[Opening DATA EXTRACT section]

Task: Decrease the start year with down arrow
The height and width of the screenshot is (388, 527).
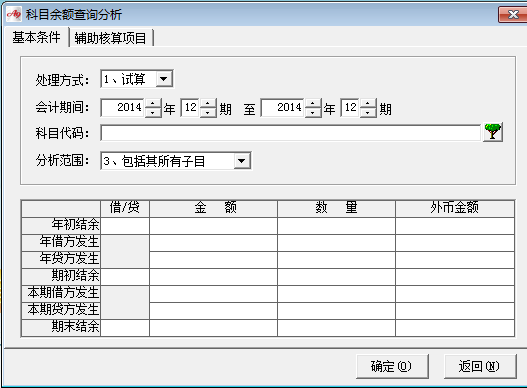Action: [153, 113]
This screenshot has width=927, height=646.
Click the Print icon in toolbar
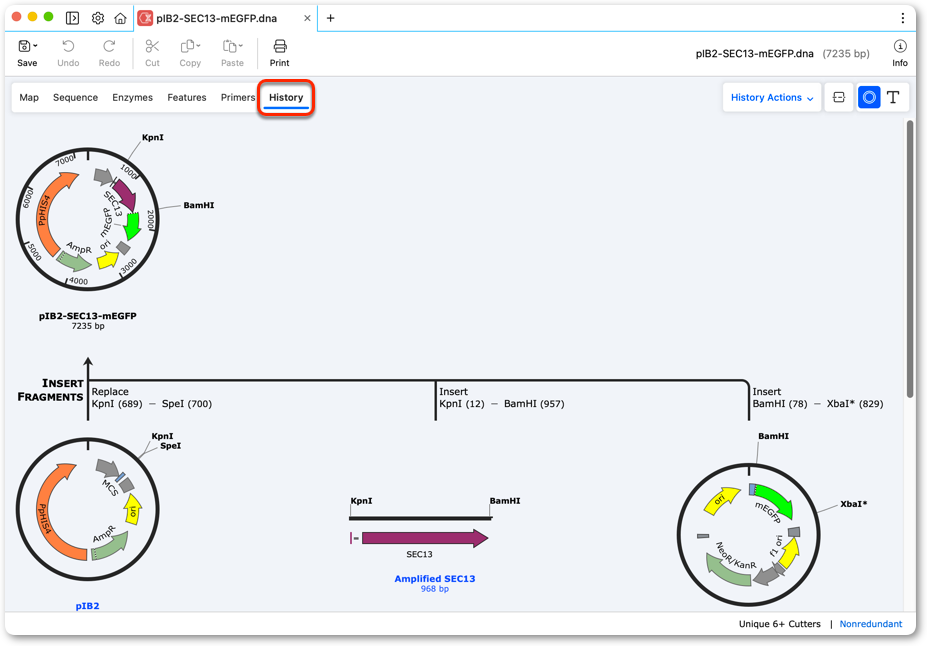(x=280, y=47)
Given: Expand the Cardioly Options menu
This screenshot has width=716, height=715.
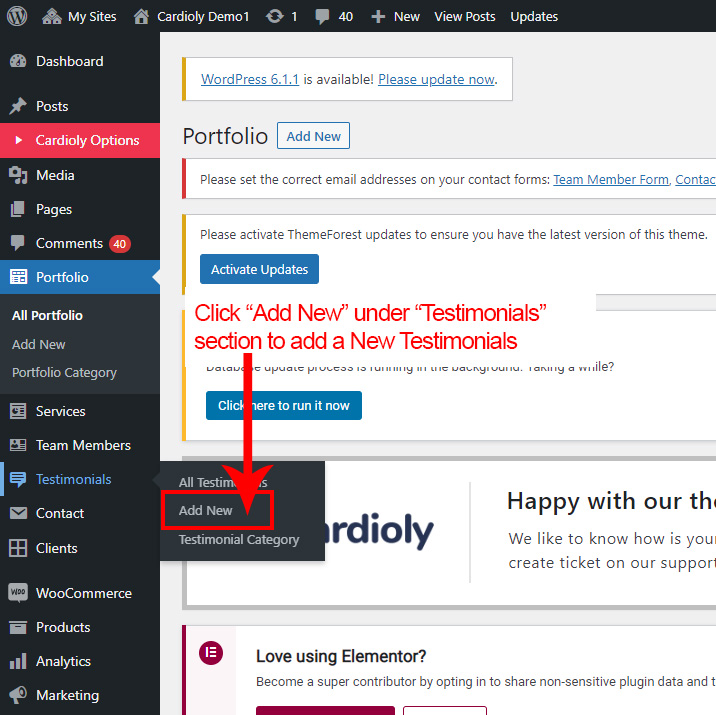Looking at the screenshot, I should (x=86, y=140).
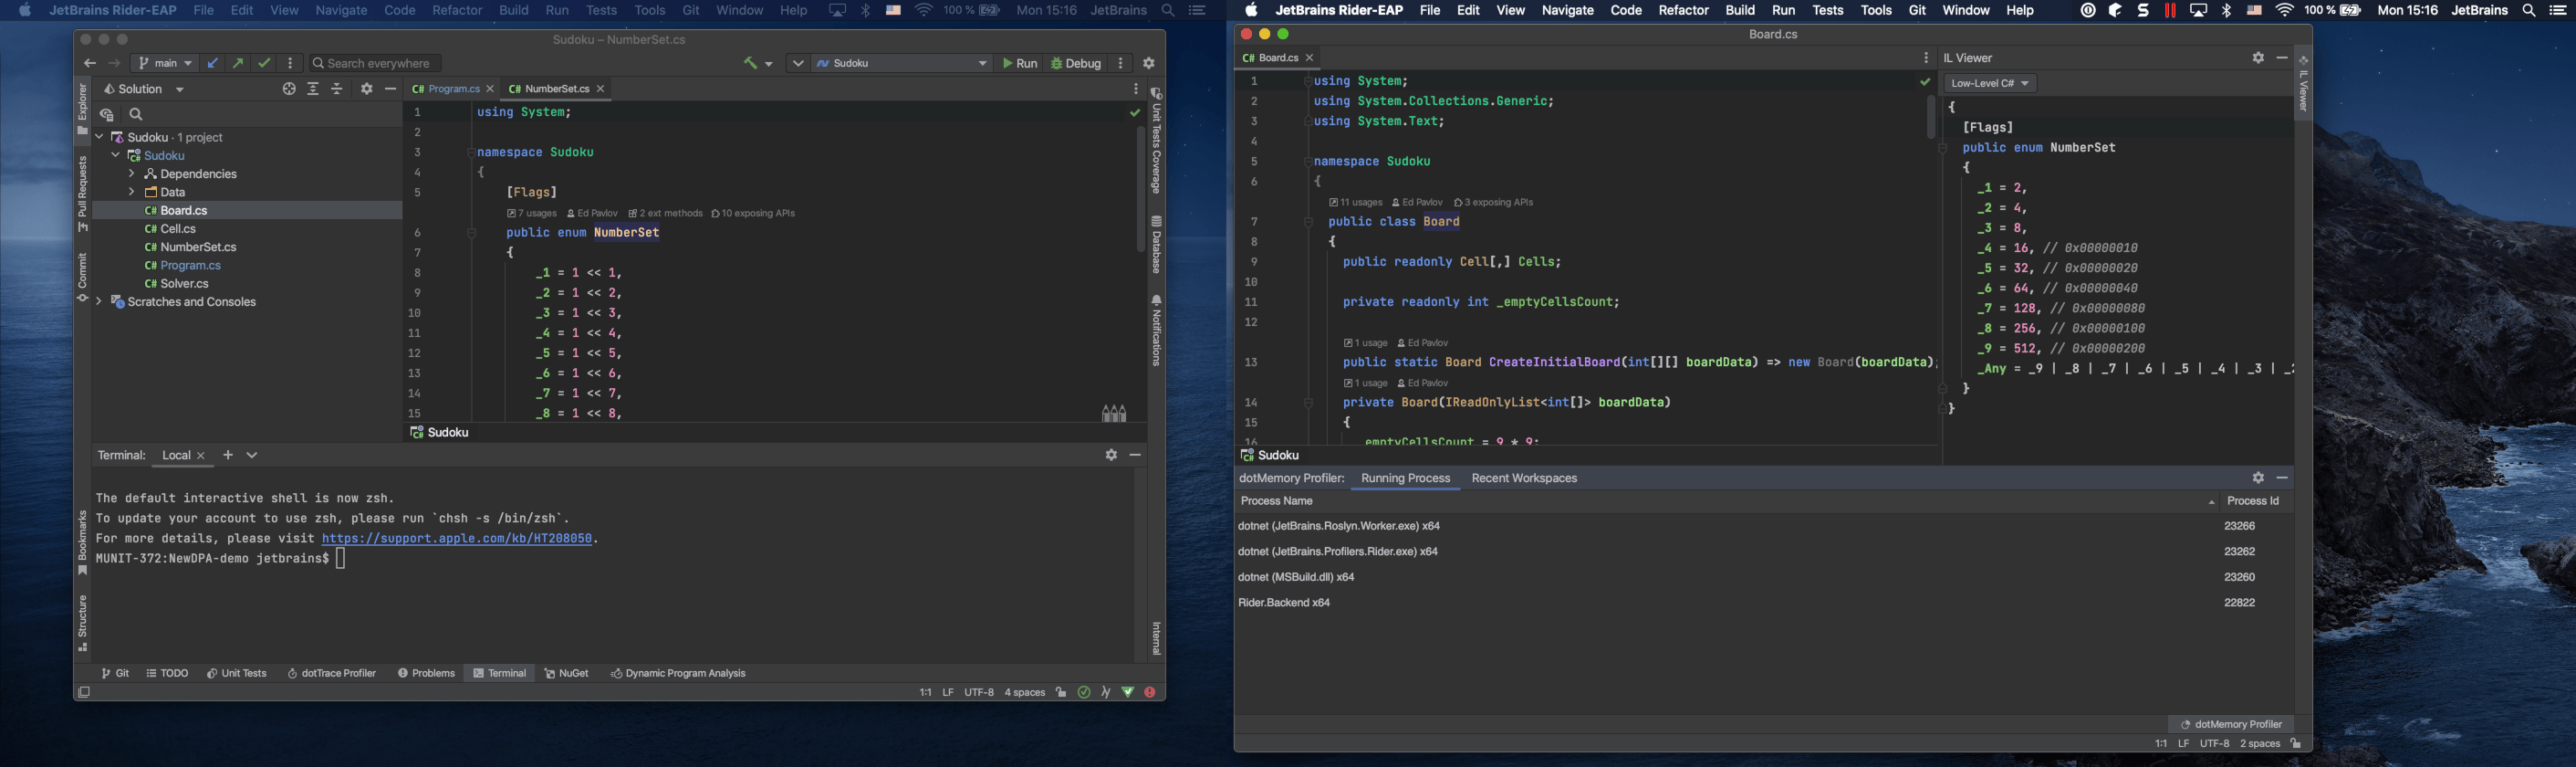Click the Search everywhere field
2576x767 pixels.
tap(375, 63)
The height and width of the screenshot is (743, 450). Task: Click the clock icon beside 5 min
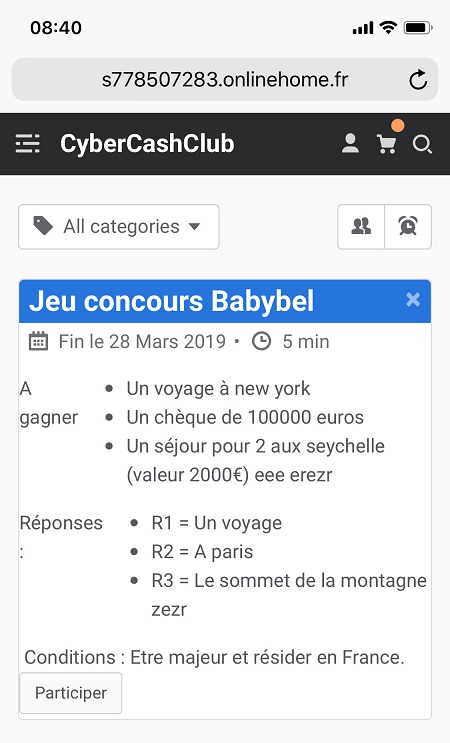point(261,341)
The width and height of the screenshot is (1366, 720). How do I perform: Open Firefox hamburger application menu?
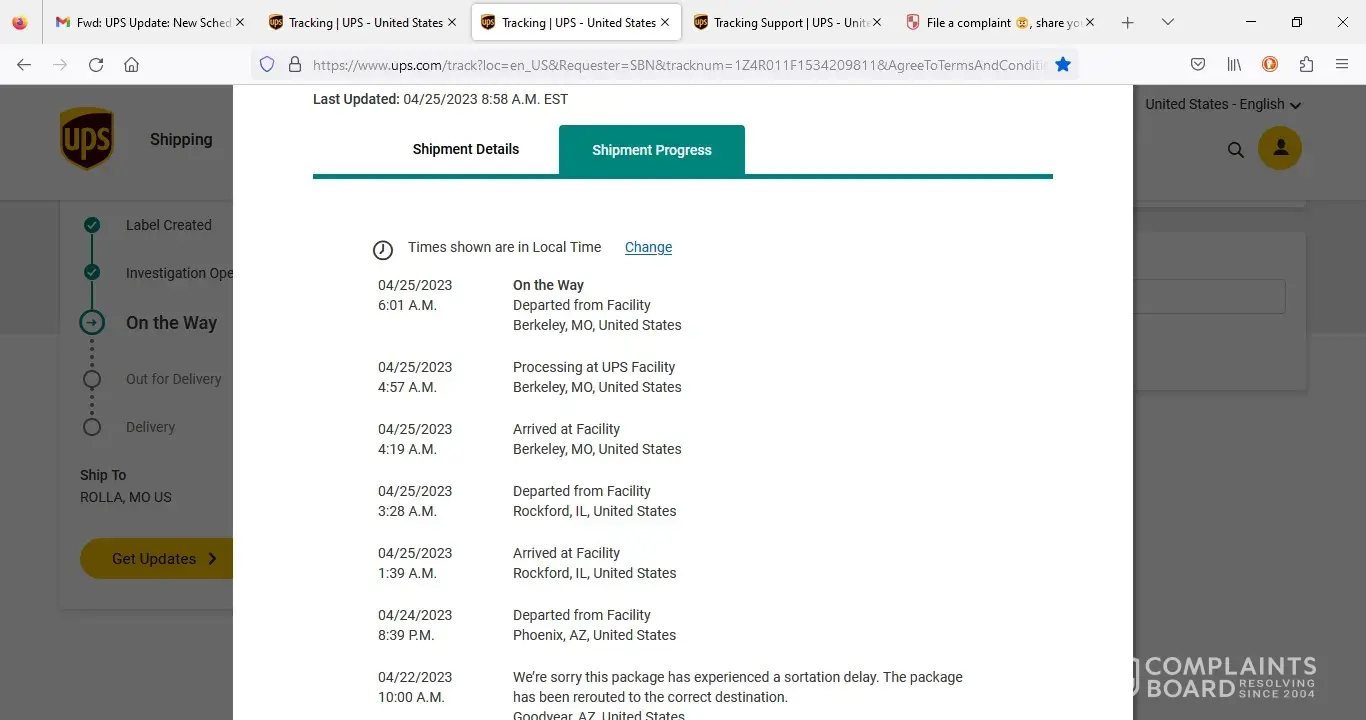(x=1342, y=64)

[Closing DATA EXTRACT section]

▸ **WHAT YOU HAVE TO DO**
None of the pictures should be kept; reproduce all the remaining material exactly.

▸ **TASK ANSWER**
Task: Decrease the start year with down arrow
The height and width of the screenshot is (388, 527).
Action: [153, 113]
This screenshot has width=927, height=646.
Click the Print icon in toolbar
(x=280, y=47)
Given: Expand the Cardioly Options menu
This screenshot has width=716, height=715.
Looking at the screenshot, I should (x=86, y=140).
Click the Search everywhere field
2576x767 pixels.
tap(375, 63)
The height and width of the screenshot is (743, 450). Task: Click the clock icon beside 5 min
point(261,341)
The width and height of the screenshot is (1366, 720). How do I perform: Open Firefox hamburger application menu?
(x=1342, y=64)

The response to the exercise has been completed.